When it comes to complaints, I’m better at the big picture. Inequities have a direct line to my indignation engine, so to speak. But for the smaller stuff – bad meals, long waits, disappointing goods or services – my strategy is different. I’m more likely to quietly get a refund and never return than I am to complain in person or online. Of course, I’ll ask for what I need, but I don’t generally make a formal complaint.
Recently, I made an exception. I had a bad experience at a café I love. I quietly asked for a refund and left. When I got home, I decided to write an email to the owners, because the service I’d received was entirely different from the reception I’d had there every other time I’ve been. I also realized I’d miss going there and wanted to see what their response to my email would be.
Happily, I received a wonderful reply from the owner, who offered an apology (which I accepted) and a gift certificate (which I turned down). I realized that I’d been quite apprehensive about the response and I started thinking about my relationship to complaints.
I realized there are two parts to my feelings about complaining: one, an old-fashioned, middle-class idea that complaining is vulgar (and yes, I’m embarrassed by all the implications of that feeling); the other, that I can’t know the whole story of where an interaction went wrong. I think the second part is the one worth investigating.
A few years ago, I went to a panel discussion called The Art of Food Writing, as part of the North Shore Writers Festival. The panelists were asked whether they wrote bad reviews and the response that struck me the most was from veteran food writer, Stephanie Yuen. She said that she used to trash restaurants, but eventually changed her tone, because she didn’t want to damage anyone’s career. She stopped writing about what she doesn’t like altogether, saying, “It’s only my taste, after all.”
It’s something I’ve been doing without really reflecting on it, whenever I choose to do reviews on my blog. I celebrate restaurants, events, and even products that I love, while remaining silent on those that I dislike. Since I don’t work for The New York Times, I think that’s an ethical strategy. Who am I to affect someone’s livelihood in that way? It’s only my taste, after all.
But clearly there is a place for complaints and we all have to draw our own lines. For me, an email from my personal (not blog) account to a business that matters to me is worth the effort. For others, a focus on consumer advocacy or restaurant excellence might mean that negative reviews are part of what they do.
I am curious to see where others draw the line. I’d love it if you’d share your own relationship to complaints and bad reviews in the comments.
HI Teresa, If there is a problem my husband and I almost never ever say anything, even if they ask. We rarely go back, ever. I know that is not the best way to handle a situation but that is that.
It’s good to know I’m not alone. I do think that the best way to handle a situation is to do it in the way you feel most comfortable, though.
For sure the struggle is real. I’m a pretty non confrontational person so even when I’m out to a restaurant and things aren’t going well, I’m hesitant to say something. I will remain silent on the blog too. Now, if I am hosted at a restaurant specifically for my opinion, I am happy to give it. I try to remain thoughtful and keep it to small comments (in person) that could make a large difference.

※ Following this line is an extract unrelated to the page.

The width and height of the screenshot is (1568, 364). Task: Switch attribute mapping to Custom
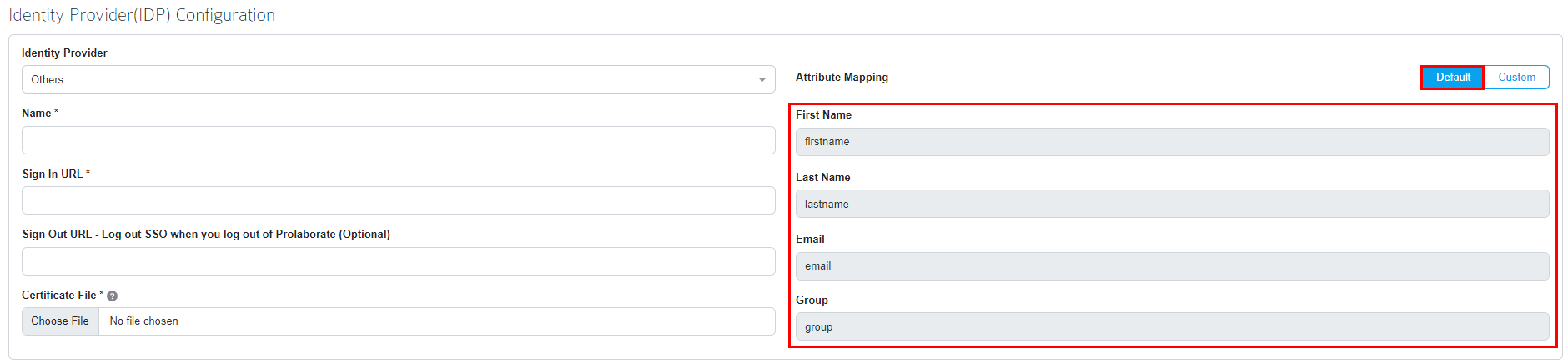(1516, 78)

I am always aware that what I say online could damage a business.
One exception: we once went to a new restaurant opened by a well known local chef. Our meal arrived after 45 minutes (it was just pasta), my order was wrong, and my hubby forgot that his was supposed to have pork jowl in it as the bits of meat were almost invisible. There were countless ‘unforgiveables’ about the food and when asked how our meal was, hubby was the one to let loose. I’ve never seen him so angry about a meal as it’s not like him at all. We haven’t been back for a meal since. I like the cocktails, so I’ve made him meet me there for cocktails…I usually have to trick him to get him there… lol.
I like your approach. In person comments that can make a difference would be appreciated, especially if your opinion was sought out. I think what happened for your husband can happen for any of us – there is a point at which you must say something in a situation like that. I love that you have to trick him to get him to go there for cocktails, now!

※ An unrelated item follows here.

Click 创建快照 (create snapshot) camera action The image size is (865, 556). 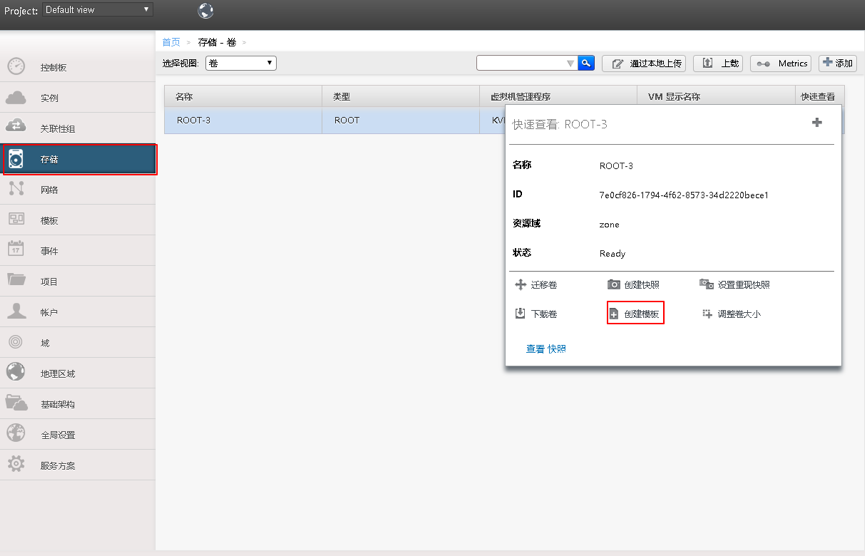634,285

yeah, that’s not my usual thing but the cocktails are REALLY good there. lol
David Lebovitz once said that complaining is a national past time in France. We should move there, you and I!!
I agree – I think we’d fit in! 🙂
I am typically a “vote with my feet” kind of person. But if it was a place I loved, or a person’s place I loved, I agree with your solution absolutely. A kind word about a “less-than” experience.

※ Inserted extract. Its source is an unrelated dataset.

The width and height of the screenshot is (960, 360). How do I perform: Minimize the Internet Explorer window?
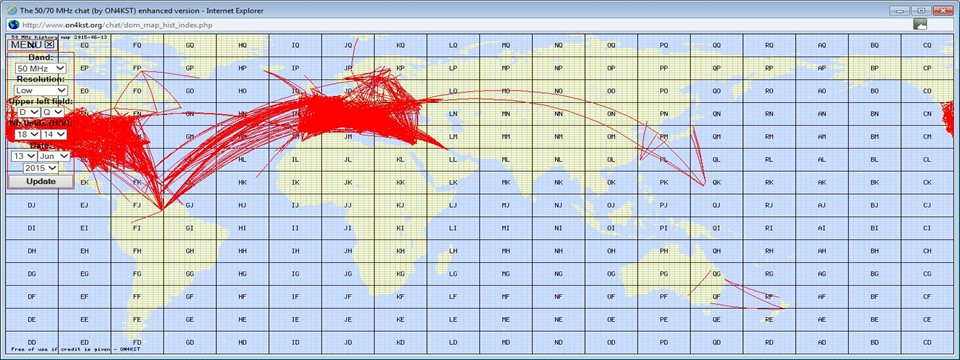898,10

That said, I don’t write bad reviews about people or places. People are usually smart enough to to figure out what you don’t say. And besides, it’s better to concentrate on making what is good, better. In all things (I will never be a great basketball player, no matter the criticism! 😊). I have probably deviated in my blog, I’m afraid.
😊😊
One wet foot👍
The other day someone asked me why I don’t write negative of reviews of cookbooks (I review a lot of cookbooks) on my site, even if I really didn’t like it. And my reason is that I like to keep my site honest but also very positive. I want people to enjoy what they read and since I am a cookbook author myself I know that it can be hurtful to read that someone just plain out didn’t like my book. My site is also geared towards people with anaphylaxis or other dietary restrictions so I try to get them excited about food and feeling optimistic, not add more negativity to their relationship with food. Instead I like to give my constructive criticism, or write about how I overcame the things I didn’t like. Maybe I added or substituted some ingredients to tailor the recipe to my tastes, for example. I’d rather write about that than say, “I found this recipe bland”. I agree that omission is sometimes the best option. This was a great read and thanks for sharing. 🙂
I’m with you, I tend not to write about things I didn’t like (services, products and restaurants) but when I am trying a recipe, I will be straight out honest and say if I didn’t like it or if it didn’t work the way I expected. I think there’s a way to do that which is not hurtful or comes across as spiteful or nasty (I hope I’m just coming across as honest, but I always stress that these things are my opinion you know?). In terms of complaining about services, I had “a summer” with Air Canada (all sorts of problems) and until the very end of the summer I kept my communication with them private (on Twitter) but finally I had just had enough (when there was no customer service available by phone until 7am EST – well into the afternoon where I was) and communicated with them publicly because they were responding quicker. I don’t like doing that as a first option though and I always try to give a business the chance to respond to a concern or complaint in person or via email etc… I will say that I do make sure to compliment a business on social media if they have helped me or responded quickly – yesterday I was asking questions about the TTC’s new transit card and the answers I was getting on the phone were ridiculous but the person on the Twitter account was courteous and helpful so I made sure to thank. Even Air Canada has had a number of public compliments from me recently (though they lost my bags, their staff at Paris airport were super efficient, for example…). I feel like in this age of anonymous instant communication we sometimes forget to thank as well as complain, you know?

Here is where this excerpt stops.